In the meantime there are two of them and one of I, when Sruli and I tag-team which is often, and they say things like “WE want to go to the red swing playground” and “WE want to go to that place with the Ipads” and “WE want to go to the rice and beans store” and, almost every day, “WE want to go to Dunkin Donuts.”
AND they stick up for one another so that if Johnny cries because I potched him for RUNNING OUT INTO THE STREET RIGHT IN FRONT OF A CAR that was caroming down, Charlie will narrow her green eyes at me and say, with great articulation, “Mommy is bad.”
Or if it’s Charlie who is whining for yet another quarter to feed the evil machines, which, in their smug, glassy, colorful and silent ubiquity block the exit of every single—every single—store from the grocery to Wal-Mart, it is Johnny who wheedles it out of me, standing in my way and shaking his blond curls and holding out his firm, little, irresistible hand. He silently gives the coin to his sister, and reverently waits for her to twist those goddam twisters. “Are you happy?, he asks, when the plastic ring comes out in that stupid plastic bubble.
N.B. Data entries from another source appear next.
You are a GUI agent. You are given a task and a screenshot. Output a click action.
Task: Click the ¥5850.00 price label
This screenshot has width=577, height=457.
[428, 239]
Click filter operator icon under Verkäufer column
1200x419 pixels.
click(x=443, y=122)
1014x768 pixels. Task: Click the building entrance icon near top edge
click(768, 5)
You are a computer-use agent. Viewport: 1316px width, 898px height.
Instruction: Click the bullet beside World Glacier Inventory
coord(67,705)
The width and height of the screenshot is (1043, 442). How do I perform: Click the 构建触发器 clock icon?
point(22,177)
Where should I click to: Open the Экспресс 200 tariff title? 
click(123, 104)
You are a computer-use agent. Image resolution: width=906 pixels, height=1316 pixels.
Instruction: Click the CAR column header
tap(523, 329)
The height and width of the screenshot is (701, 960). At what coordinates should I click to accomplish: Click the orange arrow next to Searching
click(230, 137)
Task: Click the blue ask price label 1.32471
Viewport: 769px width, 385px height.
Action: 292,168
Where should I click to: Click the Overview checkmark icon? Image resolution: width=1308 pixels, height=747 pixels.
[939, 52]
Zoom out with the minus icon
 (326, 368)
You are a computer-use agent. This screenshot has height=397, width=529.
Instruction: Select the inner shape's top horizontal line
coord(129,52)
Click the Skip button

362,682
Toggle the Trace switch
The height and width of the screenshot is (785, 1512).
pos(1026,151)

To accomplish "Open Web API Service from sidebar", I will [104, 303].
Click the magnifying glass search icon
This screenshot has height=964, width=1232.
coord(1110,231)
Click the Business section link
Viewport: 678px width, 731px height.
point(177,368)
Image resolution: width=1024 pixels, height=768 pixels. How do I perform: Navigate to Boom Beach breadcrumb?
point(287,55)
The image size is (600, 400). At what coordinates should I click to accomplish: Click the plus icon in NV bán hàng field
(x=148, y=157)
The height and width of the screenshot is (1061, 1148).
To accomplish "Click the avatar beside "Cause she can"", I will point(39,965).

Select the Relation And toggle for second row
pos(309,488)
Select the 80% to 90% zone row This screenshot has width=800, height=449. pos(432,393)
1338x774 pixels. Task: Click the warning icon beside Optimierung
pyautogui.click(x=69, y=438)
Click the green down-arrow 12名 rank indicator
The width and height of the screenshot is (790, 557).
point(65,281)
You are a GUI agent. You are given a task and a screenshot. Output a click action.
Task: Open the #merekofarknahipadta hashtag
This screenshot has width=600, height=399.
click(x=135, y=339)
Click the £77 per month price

Is that what you always wanted?
It’s a trip, what can I say?
What’s harder is getting ANY time to do what I have to do—call back my Bar Mitzvah Moms, call back my Camp Moms, deal with the camp permit, deal with my OTHER THREE KIDS, get on the bicycle, take a shower, write a little. And what’s harder is that being a Rebbetzin is also a job. A big, busy job.
What’s even harder to admit is that I am in serious need of an attitude adjustment, because I feel wicked complaining. I know it’s because my bum foot has kept me off the bicycle for a few weeks and my endorphins are low.
Sruli says I should be happy all the time—hey, he says, our life is working out! It’s true. We are going away together, week after next, for the first time in 4 years—the big kids are watching the little kids. AND I saw the podiatrist today and I can get back on the bike tomorrow (!) AND I finished a TV script that I have had in my head for TEN YEARS. It’s pretty good and I’m pretty proud.
So—here I am, mom of Boy/Girl twins getting back to the basic question. Boys or Girls?  Which is harder? IF you have boys—then you know. IF you have girls—then you know. IF you have both—do I really have to tell you?
And really, wouldn’t it be harder to imagine life without them?